Molecular characterization of 60S ribosomal protein L12 of E. tenella
文献类型: 外文期刊
第一作者: Liang, Shanshan
作者: Liang, Shanshan;Zhu, Shunhai;Zhao, Qiping;Yu, Yu;Dong, Hui;Wang, Qingjie;Wang, Haixia;Yu, Shuilan;Huang, Bing;Han, Hongyu;Liang, Shanshan;Yu, Yu
作者机构:
关键词: Avian coccidiosis; Eimeria tenella; 60S ribosomal protein
期刊名称:EXPERIMENTAL PARASITOLOGY ( 影响因子:2.011; 五年影响因子:2.132 )
ISSN: 0014-4894
年卷期: 2020 年 217 卷
页码:
收录情况: SCI
摘要: This study analyzed the large-subunit (60S) ribosomal protein L12 of Eimeria tenella (Et60s-RPL12). A full-length cDNA was cloned, and the recombinant protein was expressed in E. coli BL21 and inoculated in rabbits to produce the polyclonal antibody. Quantitative real-time polymerase chain reaction and western blotting were used to analyze the transcription levels of Et60s-RPL12 and translation levels in different developmental stages of E. tenella.

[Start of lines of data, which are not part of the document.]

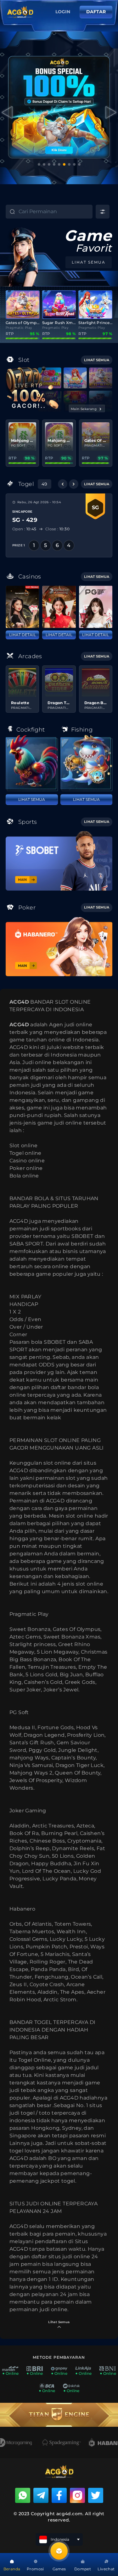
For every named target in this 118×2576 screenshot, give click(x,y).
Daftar (96, 11)
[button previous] (62, 484)
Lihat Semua (31, 799)
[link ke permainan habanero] (59, 946)
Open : (24, 529)
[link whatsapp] (22, 2495)
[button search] (6, 212)
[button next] (73, 484)
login (62, 11)
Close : (56, 529)
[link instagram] (77, 2495)
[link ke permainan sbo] (59, 861)
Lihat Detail (22, 634)
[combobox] (55, 211)
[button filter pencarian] (103, 212)
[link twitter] (95, 2495)
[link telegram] (41, 2495)
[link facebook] (59, 2495)
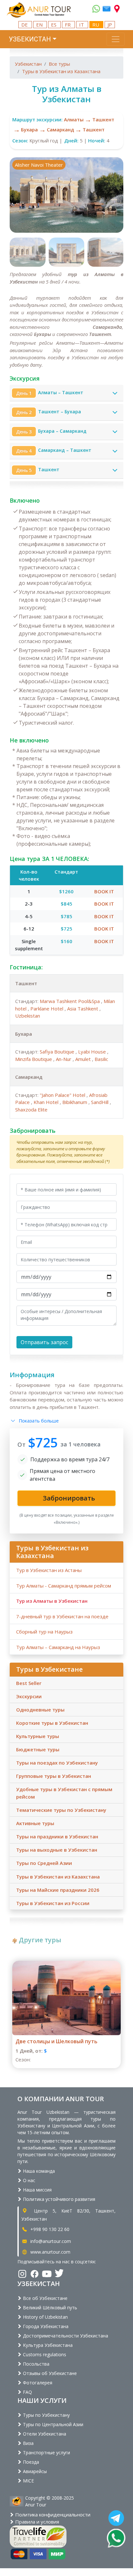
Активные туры (35, 1823)
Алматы (74, 119)
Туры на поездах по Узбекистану (57, 1762)
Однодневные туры (40, 1709)
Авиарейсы (34, 2471)
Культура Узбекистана (47, 2345)
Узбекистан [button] (30, 39)
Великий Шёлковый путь (49, 2307)
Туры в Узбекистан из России (52, 1903)
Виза (28, 2443)
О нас (28, 2180)
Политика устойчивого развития (58, 2199)
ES (54, 24)
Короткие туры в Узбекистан (52, 1723)
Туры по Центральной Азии (52, 2424)
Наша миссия (37, 2190)
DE (25, 24)
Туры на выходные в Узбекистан (56, 1849)
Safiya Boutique (58, 1051)
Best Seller (28, 1683)
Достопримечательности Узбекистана (65, 2336)
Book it (104, 891)
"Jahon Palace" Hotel (63, 1095)
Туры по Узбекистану (46, 2415)
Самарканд (60, 129)
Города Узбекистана (45, 2326)
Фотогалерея (37, 2383)
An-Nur (64, 1059)
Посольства (35, 2364)
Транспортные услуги (46, 2452)
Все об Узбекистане (44, 2298)
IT (82, 24)
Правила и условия (36, 2521)
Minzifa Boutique (34, 1059)
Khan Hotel (47, 1102)
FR (68, 24)
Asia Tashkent (83, 1008)
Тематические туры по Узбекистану (61, 1810)
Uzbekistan (27, 1015)
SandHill (100, 1102)
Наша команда (38, 2171)
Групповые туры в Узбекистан (53, 1776)
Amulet (83, 1059)
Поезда (30, 2462)
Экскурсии (29, 1696)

The results showed that the mRNA transcription level of Et60s-RPL12 was highest in second-generation merozoites, whereas the translation level was highest in unsporulated oocysts. Indirect immunofluorescence showed that Et60s-RPL12 was localized to the anterior region and surface of sporozoites, except for the two refractile bodies. As the invasion of DF-1 cells progressed, fluorescence intensity was increased, and Et60s-RPL12 was localized to the parasitophorous vacuole membrane (PVM). The secretion assay results using staurosporine indicated that this protein was secreted, but not from micronemes. The role of Et60s-RPL12 in invasion was evaluated in vitro. The results of the invasion assay showed that polyclonal antibody inhibited host cell invasion by the parasite, which reached about 12%. However, the rate of invasion was not correlated with the concentration of IgG.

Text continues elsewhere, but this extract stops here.